Kirgistan dan Tajikistan Berebut Sumber Air

Iring-iringan ranpur pasukan Kirgistan menuju perbatasan Tajikistan akibat konflik kedua negara di Asia Tengah bekas sempalan Soviet tersebut, Kamis lalu (29/4)

KIRGISTAN dan Tajikistan, dua negara sempalan Uni Soviet di kawasan Asia Tengah dengan penduduk mayoritas muslim terlibat sengketa militer gara-gara memperebutkan sumber air di wilayah perbatasan mereka.

Sebelumnya, Armenia dan Azerbaijan yang terletak di wilayah Kaukasus, Eropa tenggara juga terlibat perang habis-habisan mempebutkan wilayah kantong Armenia di Azerbaijan, Nagorno Karabakh, September 2020.

Tanpa “payung”  Uni Soviet yang  menaungi mereka, ke -16 negara-negara pecahan Soviet  agaknya bagaikan anak ayam kehilangan induknya, melanjutkan kehidupan dan mencari jalan keluar sendiri-sendiri. Bahkan sebagian negara-negara tersebut seperti Latvia, Estonia dan Lithuania di Laut Baltik, memilih bergabung dengan Aliansi Pertahanan Atlantik Utara (NATO).

Tidak hanya negara-negara sempalan Soviet, negara-negara satelitnya:  Albania, Bulgaria, Ceko, negara-negara eks Yugoslavia (Kroasia, Makedonia, Montenegro dan Slovenia), Rumania dan Slowakia yang dulu bernaung dalam Pakta Warsawa, hijrah ke NATO.

Konflik bersenjata melibatkan militer Kirgistan dan Tajikistan pecah sejak Kamis (29/4) lalu di wilayah Batken untuk memperebutkan infrastruktur sumber air di Bendungan Golodnava, menewaskan belasan orang dan 31 luka-luka di kedua belah pihak.

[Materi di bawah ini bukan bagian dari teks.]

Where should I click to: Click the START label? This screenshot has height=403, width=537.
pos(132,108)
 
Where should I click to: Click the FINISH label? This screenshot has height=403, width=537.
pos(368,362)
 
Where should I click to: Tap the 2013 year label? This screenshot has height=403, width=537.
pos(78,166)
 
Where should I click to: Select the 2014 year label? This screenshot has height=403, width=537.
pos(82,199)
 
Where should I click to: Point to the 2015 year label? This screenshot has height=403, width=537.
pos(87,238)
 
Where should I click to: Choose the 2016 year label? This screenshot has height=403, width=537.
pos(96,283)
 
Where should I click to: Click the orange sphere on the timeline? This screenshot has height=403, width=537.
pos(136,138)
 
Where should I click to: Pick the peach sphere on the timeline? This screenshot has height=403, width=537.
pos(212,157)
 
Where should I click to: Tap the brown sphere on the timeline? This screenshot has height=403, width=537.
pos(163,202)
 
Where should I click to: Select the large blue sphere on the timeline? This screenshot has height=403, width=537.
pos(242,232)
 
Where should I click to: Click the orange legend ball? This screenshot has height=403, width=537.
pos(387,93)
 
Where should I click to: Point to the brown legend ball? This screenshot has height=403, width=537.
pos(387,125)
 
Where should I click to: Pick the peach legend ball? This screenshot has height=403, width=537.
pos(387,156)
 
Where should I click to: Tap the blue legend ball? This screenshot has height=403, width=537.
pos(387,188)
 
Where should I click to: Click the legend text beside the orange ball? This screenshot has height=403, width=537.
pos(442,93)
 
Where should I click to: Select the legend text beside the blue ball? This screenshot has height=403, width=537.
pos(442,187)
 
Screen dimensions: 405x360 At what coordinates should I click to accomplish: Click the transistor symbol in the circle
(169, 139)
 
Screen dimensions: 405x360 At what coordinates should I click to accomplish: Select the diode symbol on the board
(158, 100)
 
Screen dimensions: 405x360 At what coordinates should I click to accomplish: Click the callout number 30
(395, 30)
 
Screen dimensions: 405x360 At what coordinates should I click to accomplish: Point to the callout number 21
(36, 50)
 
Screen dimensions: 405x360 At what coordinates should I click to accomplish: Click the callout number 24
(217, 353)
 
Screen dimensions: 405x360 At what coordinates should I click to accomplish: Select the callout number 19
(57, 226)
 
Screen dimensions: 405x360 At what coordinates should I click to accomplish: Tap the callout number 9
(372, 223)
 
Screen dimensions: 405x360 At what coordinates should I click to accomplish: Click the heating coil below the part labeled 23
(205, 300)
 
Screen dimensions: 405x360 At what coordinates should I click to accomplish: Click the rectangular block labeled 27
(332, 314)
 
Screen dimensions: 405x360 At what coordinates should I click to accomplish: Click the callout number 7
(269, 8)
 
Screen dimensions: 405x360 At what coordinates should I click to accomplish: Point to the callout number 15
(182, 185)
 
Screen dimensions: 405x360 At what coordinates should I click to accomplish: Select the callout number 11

Lebih sepertiga luas  wilayah perbatasan Kirgistan-Tajikistan yang dipersengketakan berada di sekitar Varoukh, wilayah administratif yang secara de-facto masuk ke dalam teritorial Tajikistan. Konflik sebelumnya, pasca runtuhnya Soviet pada 1991 juga dipicu persoalan sama.

Berebut Penggunaan Air

Menurut saksi mata, sengketa berawal saat warga Tajikistan dekat Bendungan Golovnaya memasang CCTV di sejumlah lokasi untuk mengawasi warga Kirgistan yang juga beraktvitas di lokasi tersebut.

Saling lempar batu antara kedua warga negara bertetangga itu lalu mengundang keterlibatan militer dengan mengerahkan tank-tank dan unit labis baja masing-masing.

Situasi di Batken sebenarnya mulai memanas pada Rabu 28 April 2021 lalu. Kabarnya, disebabkan warga Tajikistan yang berada di Batken sengaja memasang kamera CCTV di sejumlah tiang listrik di dekat Bendungan Golovnaya, desa Kok-Tash, provinsi Khatlon.